Pixel coordinate grounding data:

--------------------------------------------------

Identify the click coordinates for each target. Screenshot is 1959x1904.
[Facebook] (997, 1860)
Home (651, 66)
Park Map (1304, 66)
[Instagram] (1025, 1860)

--------------------------------------------------

Work instructions:
Every record needs to be written out again, exactly as it was given.

Answer section:
Identify the click coordinates for each target. Screenshot is 1959x1904.
[Facebook] (997, 1860)
Home (651, 66)
Park Map (1304, 66)
[Instagram] (1025, 1860)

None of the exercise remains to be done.